■ EXERCISE REQUIREMENTS:
A: According to the post on primitive elements of Q(√2, √3), which book contains the key lemma used to prove the Primitive Element Theorem?
B: Summarize the post on primitive elements of Q(√2, √3) in two sentences.
C: Carry the post on primitive elements of Q(√2, √3) forward from its last sentence.

Primitive elements for $K=\Bbb{Q}(\sqrt{2},\sqrt{3})$ The key lemma for proving the primitive Element Theorem (for finite extension of a field $F$ with characteristic $0$) in Artin's Algebra (2nd edition) is the following:

Suppose $char F=0$ and $K=F(\alpha,\beta)$ is a finite extension of $F$. Then $F(\alpha,\beta)=F(\alpha+c\beta)$ for all but finitely many $c$ in $F$. 

This does give the existence of primitive elements but not all of them. 
Consider $F=\Bbb{Q}$ and $\alpha=\sqrt{2}$ and $\beta=\sqrt{3}$. Suppose $Q(\sqrt{2},\sqrt{3})=\Bbb{Q}(\gamma)$. Then $\gamma$ must be of the form
$$
\gamma=c_1+c_2\sqrt{2}+c_3\sqrt{3}+c_4\sqrt{6},\quad c_i\in{\Bbb Q}. 
$$
Using the method in the proof of the lemma quoted above, one can find all the primitive elements of the form $\sqrt{2}+c\sqrt{3}$ where $c\in\Bbb{Q}$.

A quick search on Google returns the article of Primitive elements theorem, which says that

Generally, the set of all primitive elements for a finite separable extension $L / K$ is the complement of a finite collection of proper $K$-subspaces of $L$, namely the intermediate fields.

■ GIVEN DATA:

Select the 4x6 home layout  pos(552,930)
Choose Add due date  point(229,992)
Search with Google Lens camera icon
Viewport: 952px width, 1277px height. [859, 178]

■ RESULTS OF THE TASKS:
A: Artin's Algebra (2nd edition).

B: In Artin's Algebra, the Primitive Element Theorem rests on a lemma: if F has characteristic 0 and K = F(α, β) is a finite extension, then F(α, β) = F(α + cβ) for all but finitely many c in F. This shows that primitive elements exist but does not find all of them, so for Q(√2, √3), where any primitive element has the form c₁ + c₂√2 + c₃√3 + c₄√6 with rational cᵢ, a general result is cited stating that the primitive elements of a finite separable extension are the complement of finitely many proper subspaces, namely the intermediate fields.

C:
This looks something related to the Galois theory about which I don't know much yet.  

Here is my question:
How can one find all the $\gamma$ such that $\Bbb{Q}(\gamma)=\Bbb{Q}(\sqrt{2},\sqrt{3})$ [EDITED: without using Galois theory]?
 A: Easy. There are exactly five subfields of ${\mathbb Q}(\sqrt{2},\sqrt{3})$ : 
$K_1={\mathbb Q},K_2={\mathbb Q}(\sqrt{2}),
K_3={\mathbb Q}(\sqrt{3}), K_4={\mathbb Q}(\sqrt{6}), K_5={\mathbb Q}(\sqrt{2},\sqrt{3})$
 and ${\mathbb Q}(\gamma)$ is one of them.
It follows that $\gamma$ is a primtive element iff
 $\gamma\not\in K_2,\gamma\not\in K_3,$ and $\gamma\not\in K_4$.
Writing $\gamma=c_1+c_2\sqrt{2}+c_3\sqrt{3}+c_4\sqrt{6}$, this is equivalent
 to $(c_3,c_4)\neq(0,0),(c_2,c_3)\neq(0,0),(c_2,c_4)\neq(0,0)$, in other words
 at most one of $c_2,c_3,c_4$ is zero.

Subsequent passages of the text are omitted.